The Underground Girls of Kabul
- Author: Jenny Nordberg
- Subject: Bacha posh
- Published: 2014
- Pages: 350 pp.
- Awards: 2015 J. Anthony Lukas Book Prize; Salon 2014 Authors' Favorite Book; Buzzfeed's Best Nonfiction Books of 2014; A Business Insider Best Book of 2014; A Columbus Dispatch Best Book of 2014; A Publishers Weekly Best Book of 2014; A PopMatters Best Book of 2014; An FP Interrupted Best Book of 2014; An IPI Global Observatory Recommended Book for 2015; A TruthDig Book of the Year, 2014; Finalist for the Goodreads Choice Award, Nonfiction;
- ISBN: 0-307-95249-5
- OCLC: 851420427
- Website: http://theundergroundgirlsofkabul.com/

= The Underground Girls of Kabul =

2014 book by Jenny Nordberg

The Underground Girls of Kabul: in Search of a Hidden Resistance in Afghanistan is a book by Jenny Nordberg that documents the bacha posh of Afghanistan. Bacha posh translates from Dari as "dressed up like a boy." It is a term used in Afghanistan and in this book to describe children who are born as girls but are dressed up, raised and treated as if they were boys. The girls will usually serve as a son for the family until she hits puberty. However, the book also delves deeper into those bacha posh that remain boys even after puberty. It is written by journalist and foreign correspondent Jenny Nordberg and was published on 16 September 2014. It was later released on 30 September in the UK.

== Synopsis ==
The book follows the stories of many women who are or who have been bacha posh. It also offers the insight of mothers considering bacha posh for their newborn daughters. Some families who have only a daughter or multiple daughters will designate their children as sons instead. The communities in which they live are often tolerant of this for the span of their childhood.
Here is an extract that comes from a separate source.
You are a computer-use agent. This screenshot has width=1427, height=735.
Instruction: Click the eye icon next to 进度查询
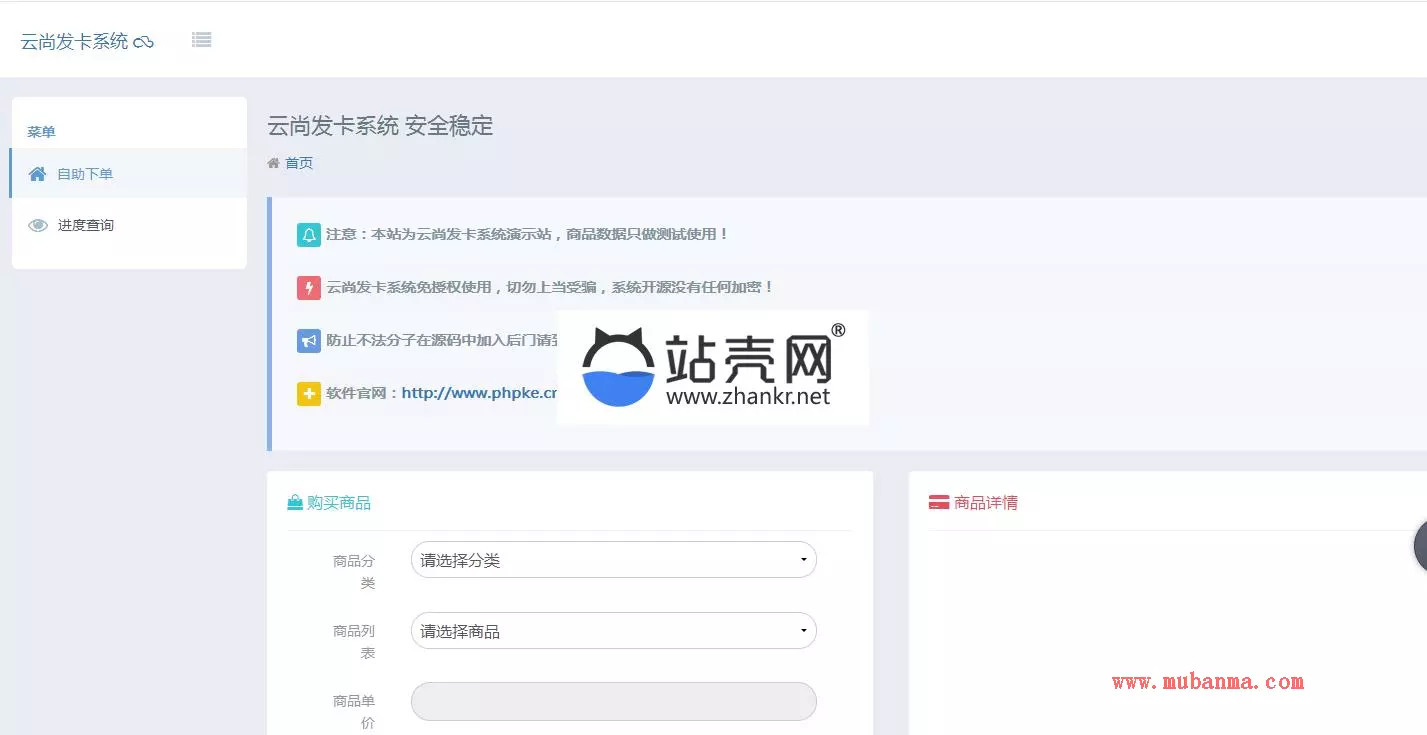click(38, 225)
The experiences of these individuals give personal accounts of how some women handle the treatment of girls in modern day Afghanistan. There is tremendous importance placed on being male or having male children. To grow up as a boy instead of as a girl in Afghanistan offers the child freedom and autonomy that young girls do not have access to. Oftentimes the mother is judged as well for not bearing a son.

== Characters ==
Azita is a middle class mother of four daughters. Her fourth daughter, Mehran, is to become a bacha posh. She buys her clothing and a haircut to fit her new identity as a six-year-old boy. Azita wants to give Mehran the freedom to play sports, open communication, and activities that young boys can enjoy. Additionally, Azita herself was a bacha posh as a young girl, which allows her a deeper insight into their plight within Afghanistan.

Zahra is a teenage bacha posh. She does not enjoy the treatment of Afghan women and wishes to remain a boy. She defies her parents’ attempt to transition her into womanhood. Zahra wants to hold onto the freedoms she is given as a boy, and wishes to work and support herself without marriage or a family.

== Censorship ==
The Underground Girls of Kabul is one of the 850's targeted books in a watch list sent public-school libraries by Matt Krause, a Republican member of the Texas House of Representatives, as prone to generate "discomfort, guilt, anguish, or any other form of psychological distress because of [a student’s] race or sex". It was one of 381 books removed from the U.S. Naval Academy's Nimitz Library in April 2025, along with other books addressing topics of race and gender.